李冬青头跳着疼,对厉汉南道:“别哭了,你太小了,阿梅大你好几岁呢,回去好好练功,早晚有一天能赢回来的,厉汉心,带你妹妹去擦点药。”
闻人迁赶紧招呼了个下人,说道:“跟着他去。”
厉汉心带着厉汉南走了。
李冬青转头对那老头说道:“你孙子的事以后再说,我还有点事……闻人迁,出来。”
闻人迁跟着走出来,回头看了一眼,说道:“我跟他唠了一天了,这老头子咋这么能唠?”
“现在有二十多个门派都住在散仙城,”闻人迁喜悦道,“愿意追随你,应该还有人正在路上。”
李冬青说:“你能不能稳住局势?我要走两天。”
闻人迁:“?”
“我朋友遇上事了。”李冬青嘴唇有些干燥,他舔了舔,皱着眉头说道。
“我知道,”闻人迁说,“你师父和霍黄河不是去了吗?你还不放心?”
李冬青有苦难言,就是因为宁和尘去了,所以才不放心,宁和尘回长安,就像是羊入虎口。实在是太吓人了。
李冬青叹了口气,说道:“这事儿,有点复杂。”
闻人迁说:“我肯定不行啊,你不出关还好,你现在出来了,大家都看到你了,你又走了,他们肯定不乐意啊。”
李冬青也没话说了,只好道:“那怎么办?”
闻人迁看了他一眼,道:“不用问,我知道你这朋友肯定挺重要的。”
“那也不行,”闻人迁说,“你没必要再去了,宁和尘不是天下第一吗?你怎么什么都要自己干啊,我觉得他和霍黄河肯定能办好。”

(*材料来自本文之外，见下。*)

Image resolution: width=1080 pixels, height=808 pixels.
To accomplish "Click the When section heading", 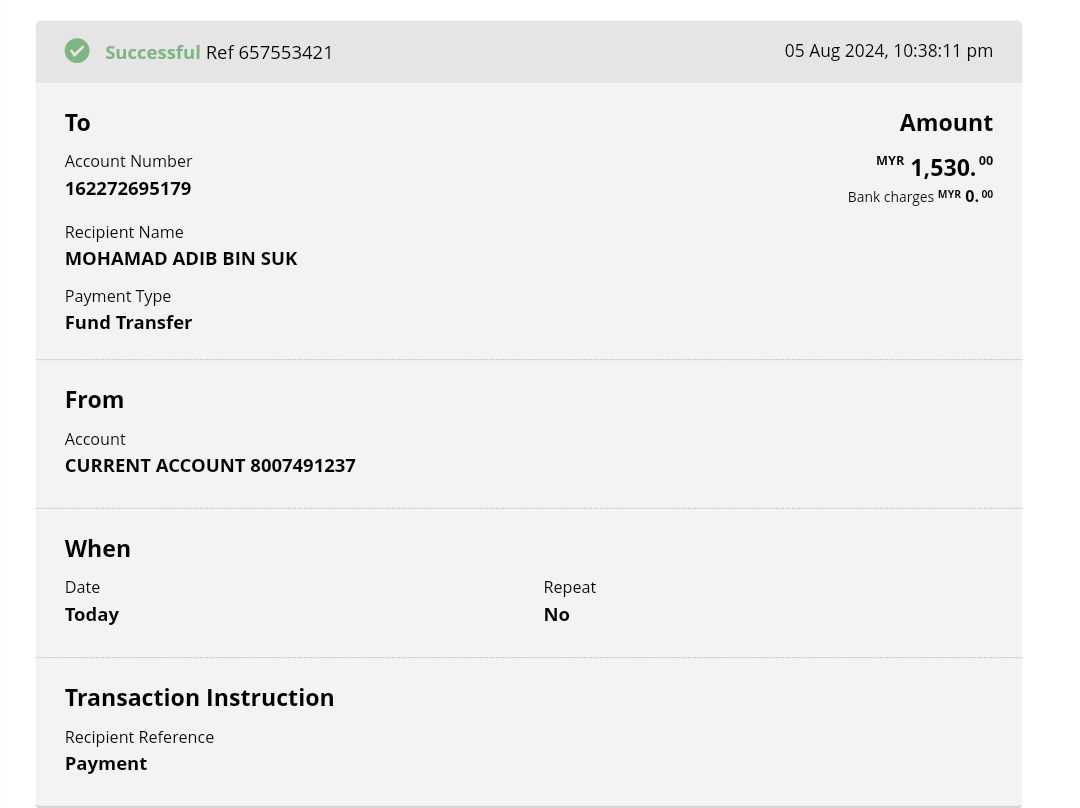I will pos(98,548).
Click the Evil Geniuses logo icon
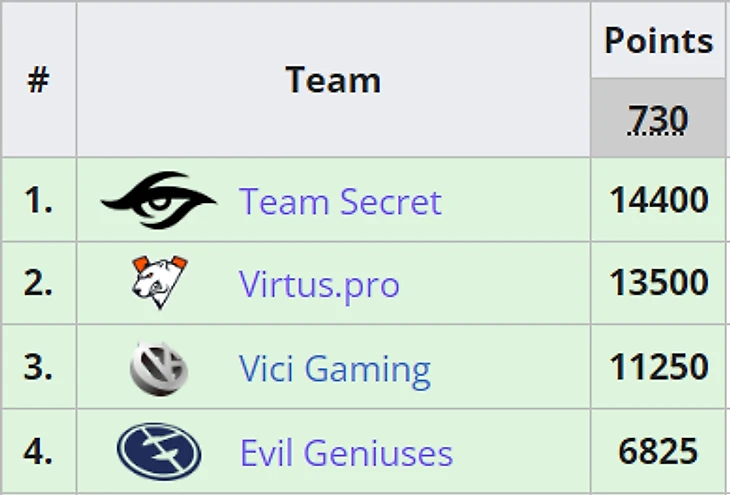 pyautogui.click(x=159, y=452)
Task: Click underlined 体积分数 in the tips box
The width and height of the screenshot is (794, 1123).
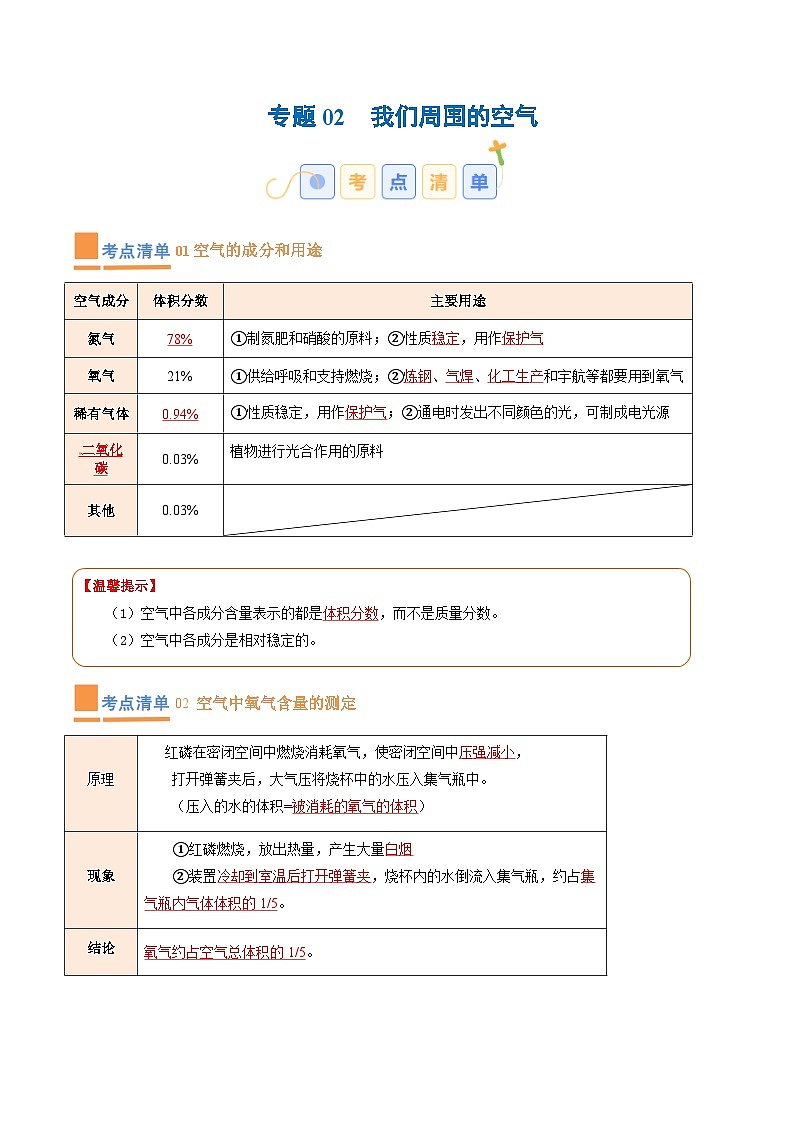Action: pyautogui.click(x=350, y=614)
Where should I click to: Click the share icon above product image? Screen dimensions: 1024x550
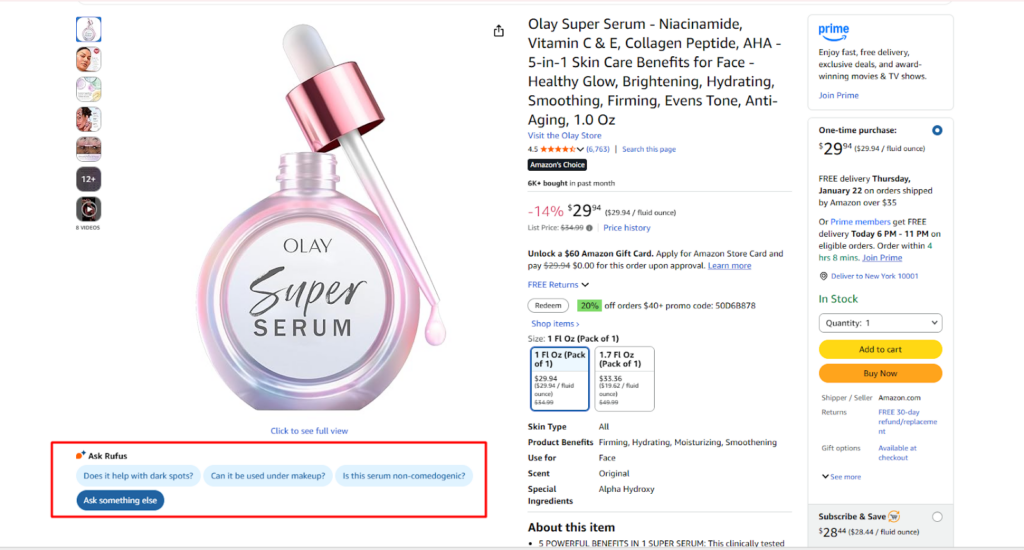(499, 31)
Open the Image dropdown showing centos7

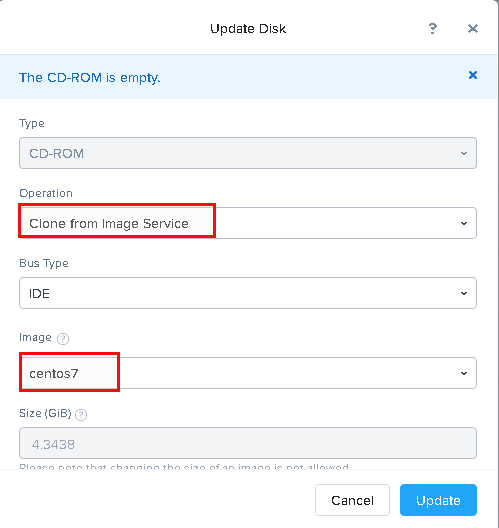pos(248,373)
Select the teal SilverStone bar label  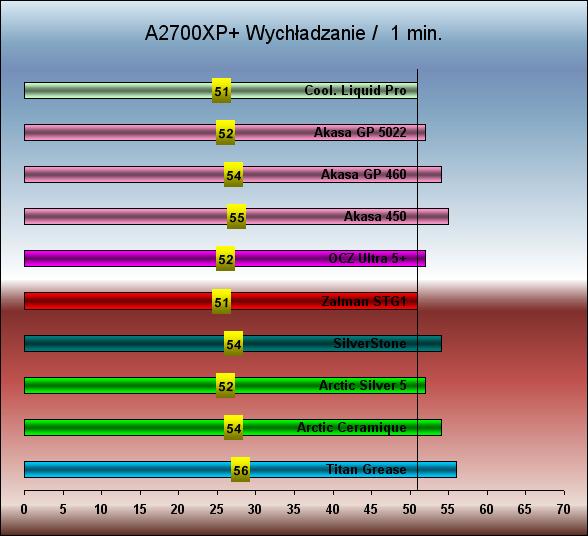tap(370, 343)
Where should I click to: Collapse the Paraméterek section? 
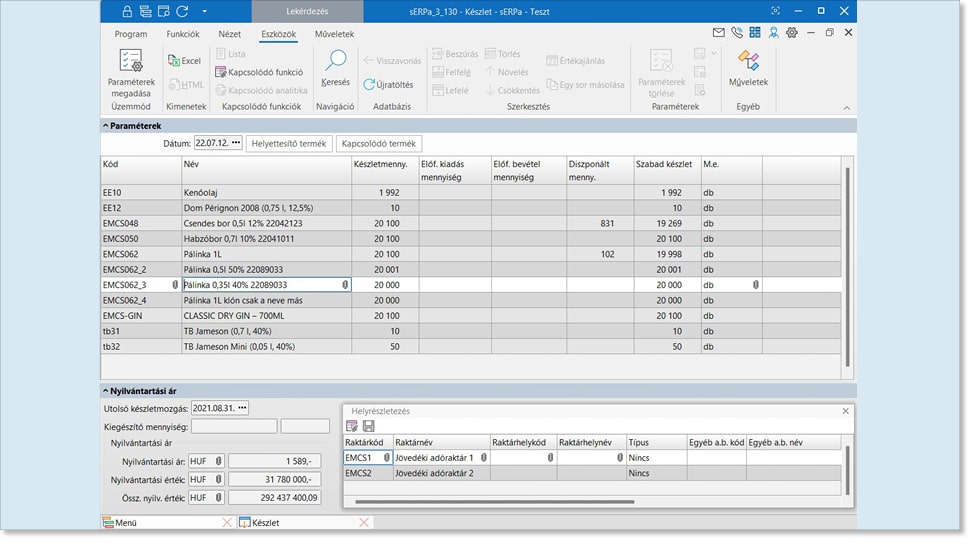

在这之前,李冬青从来都没抛弃过朋友,多危险,多难,都会帮朋友,他的朋友也是这样对他的。李冬青在这个时候感觉到了束缚,他的雪满,和霍黄河一起在外头,深入长安为了救王苏敏,这些人都是为了他,他自己却不能去?李冬青想也没想过这种时候。
闻人迁端详他片刻,说道:“这话不好听,但是我必须的说,我怕你不明白,李冬青,你不能太重情义。”
李冬青看了他一眼,笑了:“这显然不是我重情义,是我的朋友们太重情义了。”
闻人迁说:“那是应该的,因为你是江湖之主了,将来,大家都会为你这样赴汤蹈火,你要提前习惯这些人这样效忠你。”
李冬青却觉得好笑,摇了摇头。他不认同的时候,其实很少和人有口舌之争,觉得言语都是苍白的,只靠说,是改变不了别人的想法的,李冬青只是笑着摇头。
闻人迁背过手去,说道:“不过说真的,我真的没想到,你这么厉害,一个人把这俩人都杀了,或许那老头说的也对。”
李冬青淡淡地说:“别提这个了。”
他刚刚在屋里,听那老头说话的时候,忽然想到,宁和尘在乞老村的时候也给他算过命,看着他的手相,说自己学艺不精,看不出什么,只看他好像以后是富足的,可那时候应该是隐瞒了些什么,李冬青当时也没有戳破。